- **The problem**: Having found the line containing "Viewport: 980px width, 425px" in the data below, reproduce that line and each one after it to the end, exactly, and include nothing else.

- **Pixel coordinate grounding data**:
....................

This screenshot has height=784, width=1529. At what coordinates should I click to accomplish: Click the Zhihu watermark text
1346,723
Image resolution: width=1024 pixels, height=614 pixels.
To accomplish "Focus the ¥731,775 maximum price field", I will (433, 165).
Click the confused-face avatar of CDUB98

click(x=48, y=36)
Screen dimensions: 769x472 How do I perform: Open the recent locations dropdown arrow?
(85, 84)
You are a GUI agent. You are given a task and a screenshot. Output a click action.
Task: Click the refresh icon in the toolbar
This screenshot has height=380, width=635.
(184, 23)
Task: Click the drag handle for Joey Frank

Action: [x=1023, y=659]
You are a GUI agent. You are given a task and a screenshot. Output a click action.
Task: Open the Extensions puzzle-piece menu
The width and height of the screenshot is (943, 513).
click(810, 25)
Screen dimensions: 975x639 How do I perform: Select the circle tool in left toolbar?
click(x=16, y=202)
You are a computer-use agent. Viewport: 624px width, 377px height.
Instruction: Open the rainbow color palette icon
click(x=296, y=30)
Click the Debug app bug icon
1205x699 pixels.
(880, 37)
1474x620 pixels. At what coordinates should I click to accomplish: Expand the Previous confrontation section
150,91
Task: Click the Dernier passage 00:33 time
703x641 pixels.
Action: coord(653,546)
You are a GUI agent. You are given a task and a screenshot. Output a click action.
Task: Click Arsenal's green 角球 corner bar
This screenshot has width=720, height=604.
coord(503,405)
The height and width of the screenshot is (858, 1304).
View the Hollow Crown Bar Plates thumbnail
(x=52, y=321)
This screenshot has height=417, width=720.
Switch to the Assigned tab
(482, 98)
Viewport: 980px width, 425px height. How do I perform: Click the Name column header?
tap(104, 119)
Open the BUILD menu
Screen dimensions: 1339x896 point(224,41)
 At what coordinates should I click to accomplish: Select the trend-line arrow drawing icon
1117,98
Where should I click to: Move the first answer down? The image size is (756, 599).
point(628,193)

....................

- **Result below**:
Viewport: 980px width, 425px height. How do I perform: Click the Name column header?
tap(104, 119)
Open the BUILD menu
Screen dimensions: 1339x896 point(224,41)
 At what coordinates should I click to accomplish: Select the trend-line arrow drawing icon
1117,98
Where should I click to: Move the first answer down? The image size is (756, 599).
point(628,193)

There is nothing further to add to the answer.